Requirements
Quote everything in the Format 11 photography festival review from "In this respect" down to "beautiful golden light.".

Text to read
Curated by Louise Clements, ‘Format 11’ (11 as in 2011), Derby’s International Photography Festival, was titled ‘Right Here, Right Now: Exposures from the Public Realm’ and was centred upon street photography. According to Joel Meyerowitz, a key figure for this event, street photography is ‘pure photography’ – pure because, unlike other photographic genres (such as still life, portraiture or landscape), it doesn’t have an equivalent in painting. While painting can isolate gestures, nothing matches photography’s temporal insistence on a decisive moment – a moment often resistant to and beyond interpretation; at the heart of classic street photography lies a certain magic and mystique. Forms, gestures and details come together to make the picture, as in Meyerowitz’s 1967 Paris street scene, Fallen Man, which shows a labourer carrying a hammer as he sidles around a man lying on the pavement. The pictorial joke is that it looks as though he might have just hit him, but the event ultimately remains a mystery – we do not really know what is going on and that is part of the pleasure and wonder of such pictures.
Three hundred photographers and artists were included in this ambitious festival, which was spread throughout the city. In many senses there was too much to take in, especially at the main venue, QUAD, where projections, screen displays and photographs filled every available space. QUAD’s grey-walled space lent itself to video projections or back-lit screen displays of images and tended to give the spot-lit photos a certain cinematic edge.
‘I Photograph to find out what something will look like photographed’ – Garry Winogrand’s famous line acknowledges a certain lack of control integral to the practice of street photography. A photograph’s record of a moment is so instantaneous, the eye does not necessarily see what the camera has immobilized – human gestures, coincidences and situations caught on the fly. The inclusion of Meyerowitz’s selection of mostly previously unseen and unpublished colour work by Winogrand (from 1958–64, shown as digital projections) was an important element of the festival and a reminder of a defining moment of this type of photography. The selection revealed a lighter side to Winogrand’s vision, showing its affinities with the humour and upbeat nature of Meyerowitz’s own work. Both Meyerowitz’s and Winogrand’s photography signals a spontaneity of response that in many ways the whole festival wanted to hold on to.
In this respect the work of Vivian Maier was also key. For 40 years Maier made photographs and films while working as a nanny in Chicago, remaining unknown until her archive of more than 100,000 negatives, sound recordings, books and films was discovered by John Maloof in 2008 at a furniture and antique auction. There is much excitement about this discovery. While none of Maier’s photographs were on show, there was a series of Super-8 films, shot in Chicago in the 1960s and ’70s. The films reveal a photographer’s sensitivity and sensibility, attentive and responsive to gestures, details and light: the movements of a street cleaner with his red wooden cart picked out from among the crowds, people in a pop corn booth, the littered streets after a parade and the careful dismantling of a Louis Sullivan building, illuminated in beautiful golden light.

Word and item position data:
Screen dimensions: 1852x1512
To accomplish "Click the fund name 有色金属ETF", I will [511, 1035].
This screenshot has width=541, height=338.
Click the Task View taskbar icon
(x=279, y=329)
--
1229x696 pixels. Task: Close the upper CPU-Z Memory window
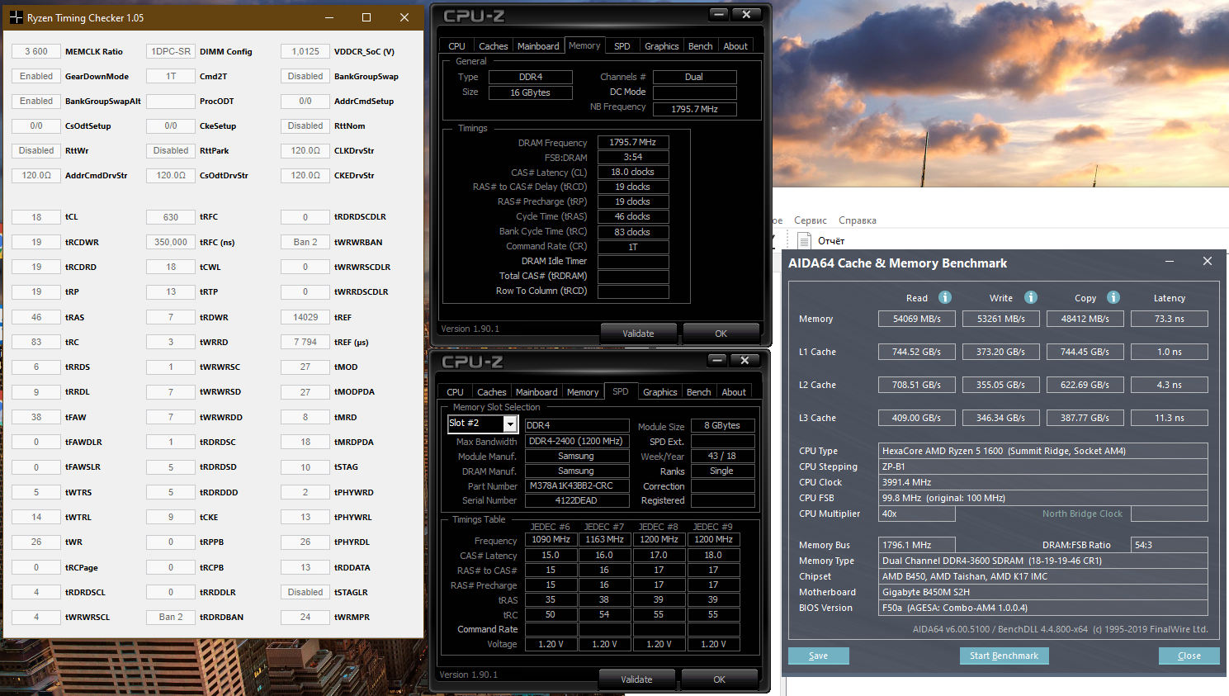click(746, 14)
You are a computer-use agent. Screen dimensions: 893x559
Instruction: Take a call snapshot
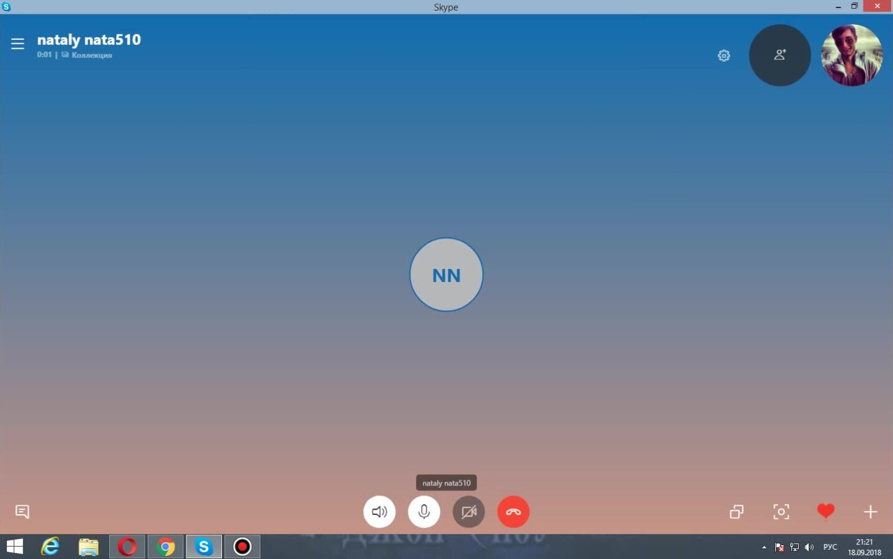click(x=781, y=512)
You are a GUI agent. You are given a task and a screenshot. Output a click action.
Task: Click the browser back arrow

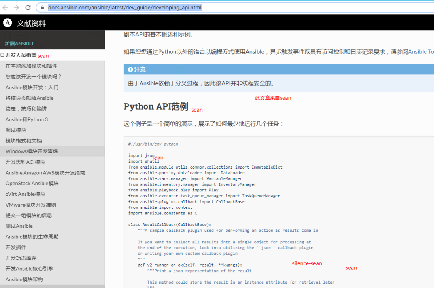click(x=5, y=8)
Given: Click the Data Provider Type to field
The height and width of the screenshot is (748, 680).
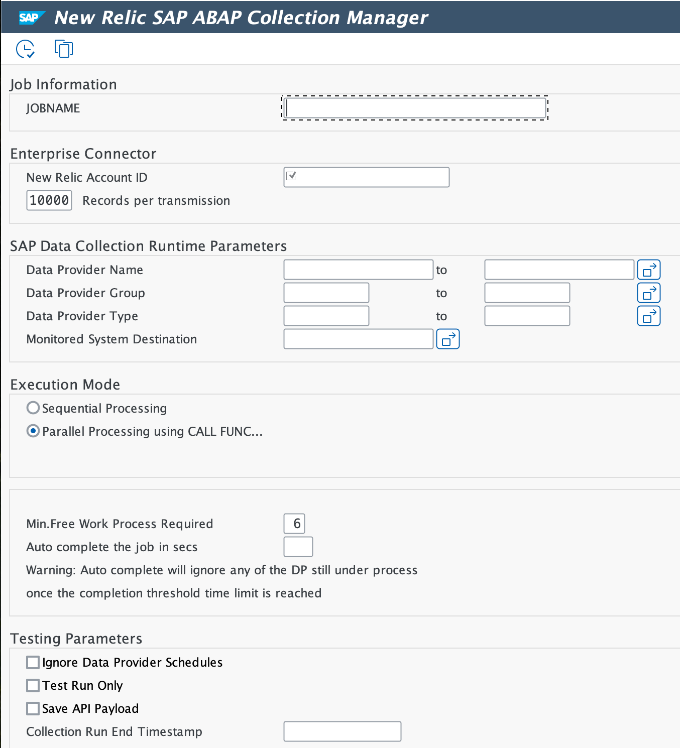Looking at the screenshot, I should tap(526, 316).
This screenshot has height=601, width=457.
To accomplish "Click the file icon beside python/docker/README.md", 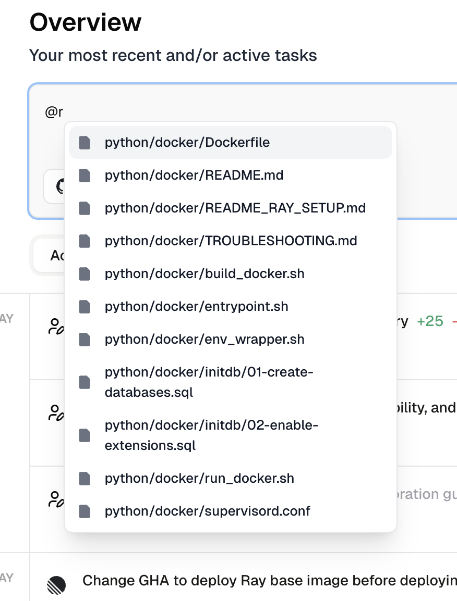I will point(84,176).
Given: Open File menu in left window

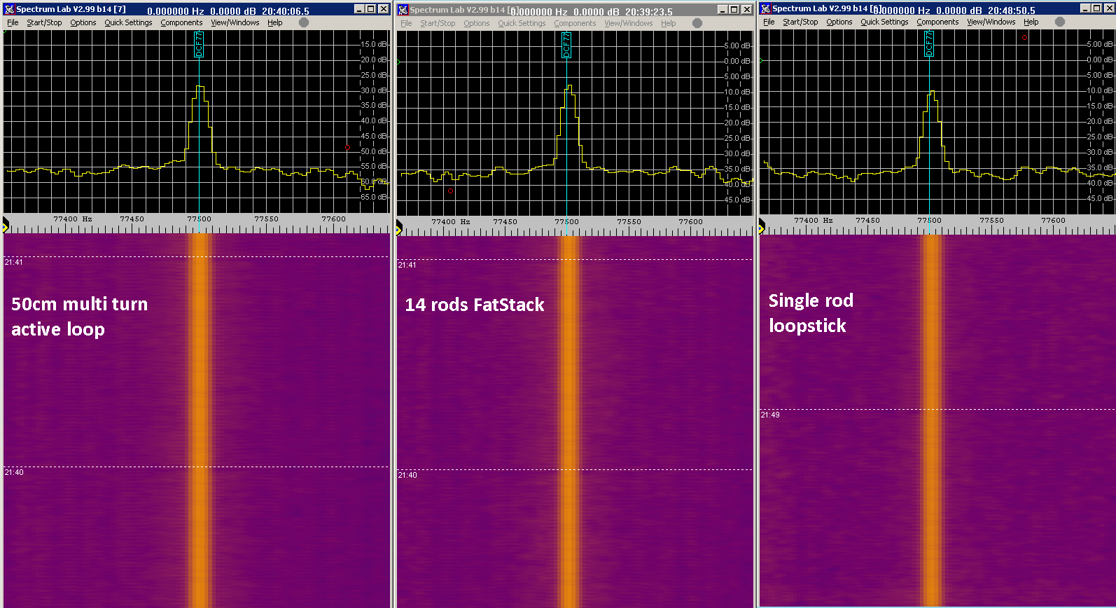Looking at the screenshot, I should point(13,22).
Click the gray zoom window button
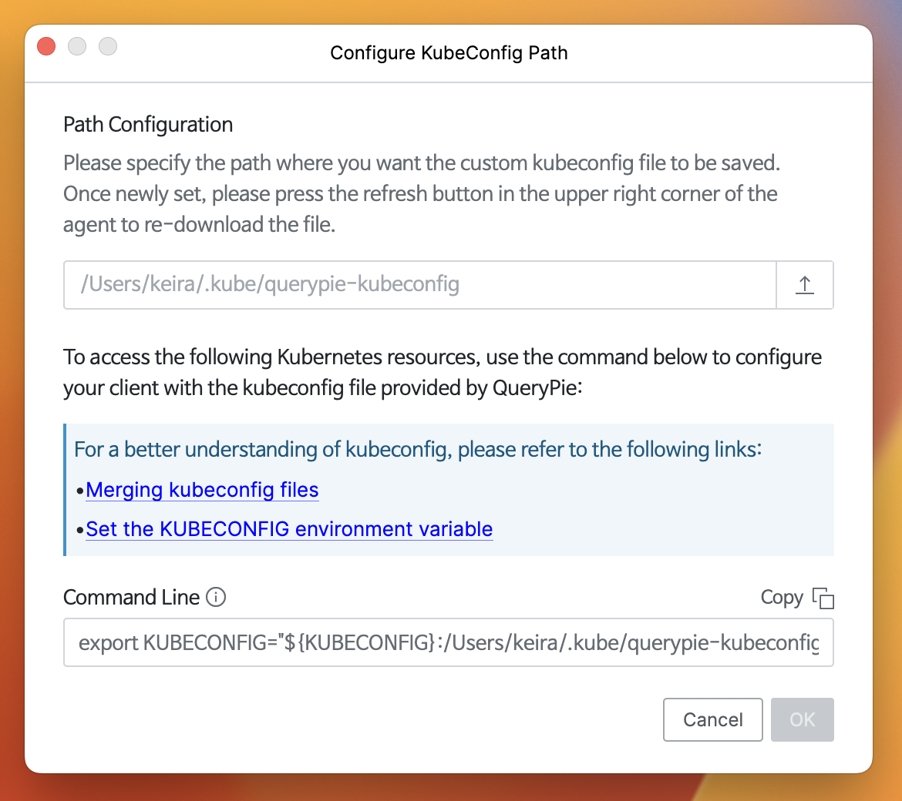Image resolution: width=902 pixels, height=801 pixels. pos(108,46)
---
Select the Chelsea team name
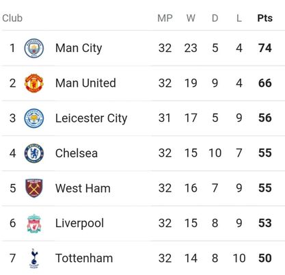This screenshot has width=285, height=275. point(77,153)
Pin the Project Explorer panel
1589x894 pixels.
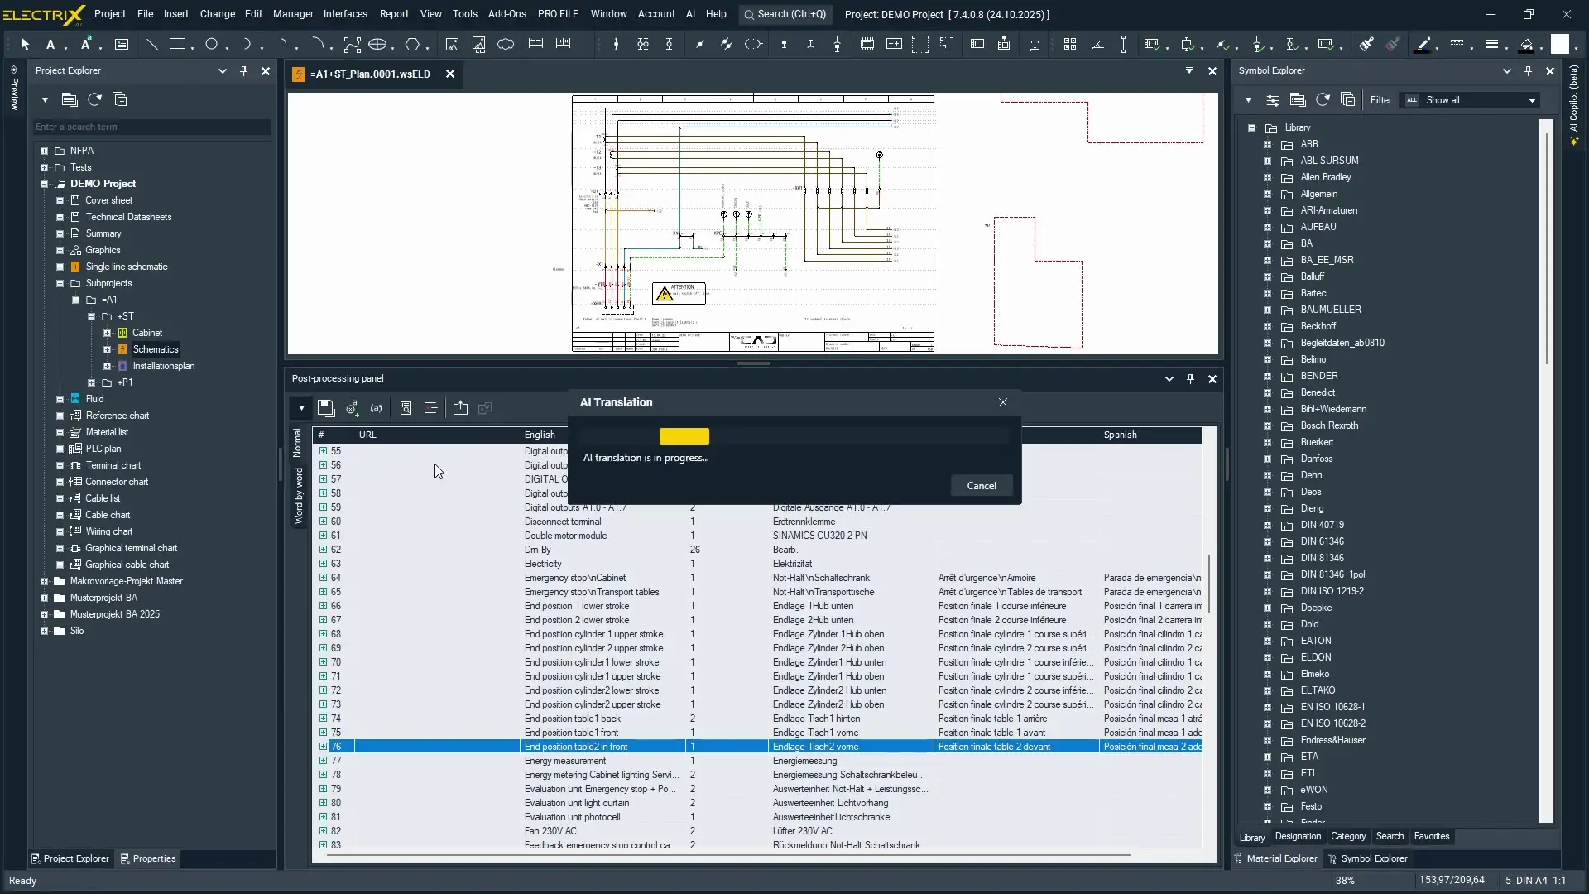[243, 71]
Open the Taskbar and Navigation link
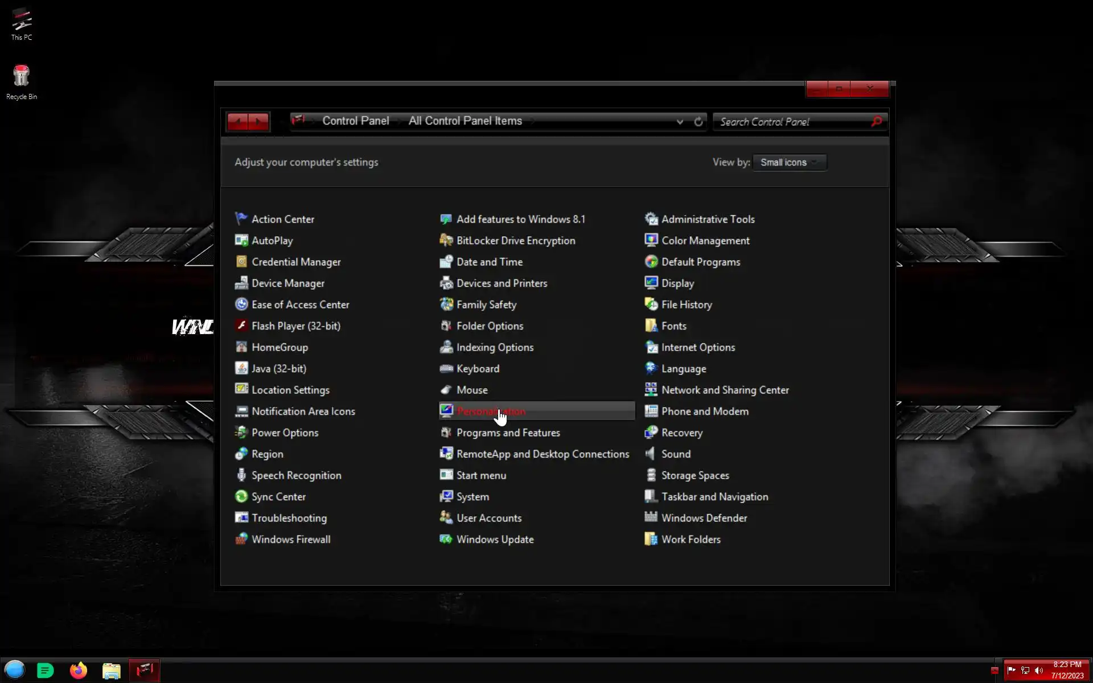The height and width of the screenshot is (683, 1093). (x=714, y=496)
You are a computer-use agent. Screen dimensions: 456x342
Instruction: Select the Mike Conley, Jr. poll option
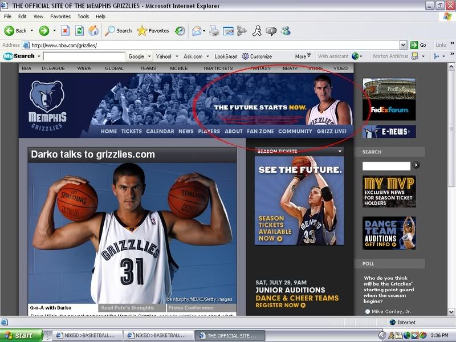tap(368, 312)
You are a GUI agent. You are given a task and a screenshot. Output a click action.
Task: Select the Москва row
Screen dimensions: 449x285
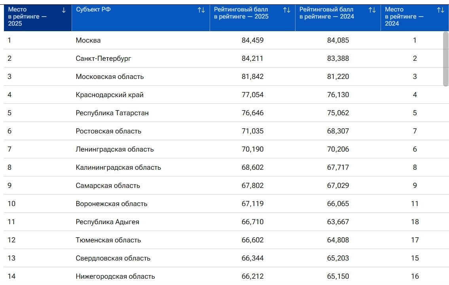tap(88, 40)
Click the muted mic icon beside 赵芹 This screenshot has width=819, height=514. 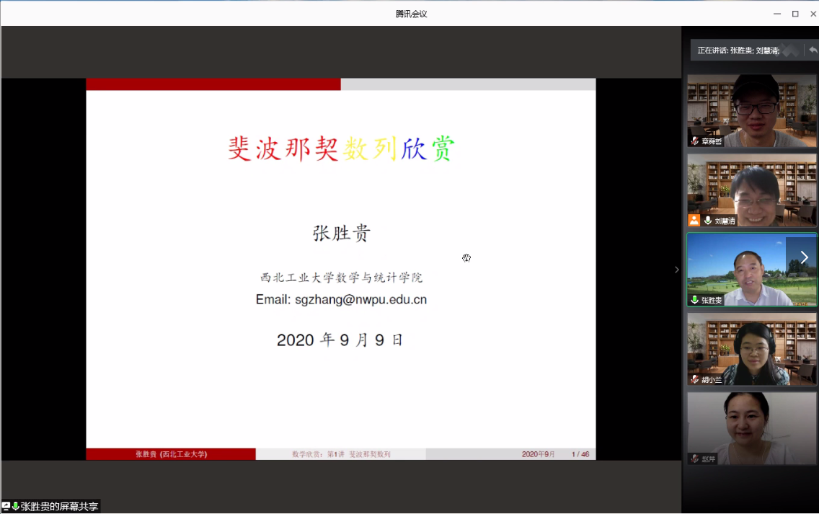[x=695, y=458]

Response for this exercise
In this respect the work of Vivian Maier was also key. For 40 years Maier made photographs and films while working as a nanny in Chicago, remaining unknown until her archive of more than 100,000 negatives, sound recordings, books and films was discovered by John Maloof in 2008 at a furniture and antique auction. There is much excitement about this discovery. While none of Maier’s photographs were on show, there was a series of Super-8 films, shot in Chicago in the 1960s and ’70s. The films reveal a photographer’s sensitivity and sensibility, attentive and responsive to gestures, details and light: the movements of a street cleaner with his red wooden cart picked out from among the crowds, people in a pop corn booth, the littered streets after a parade and the careful dismantling of a Louis Sullivan building, illuminated in beautiful golden light.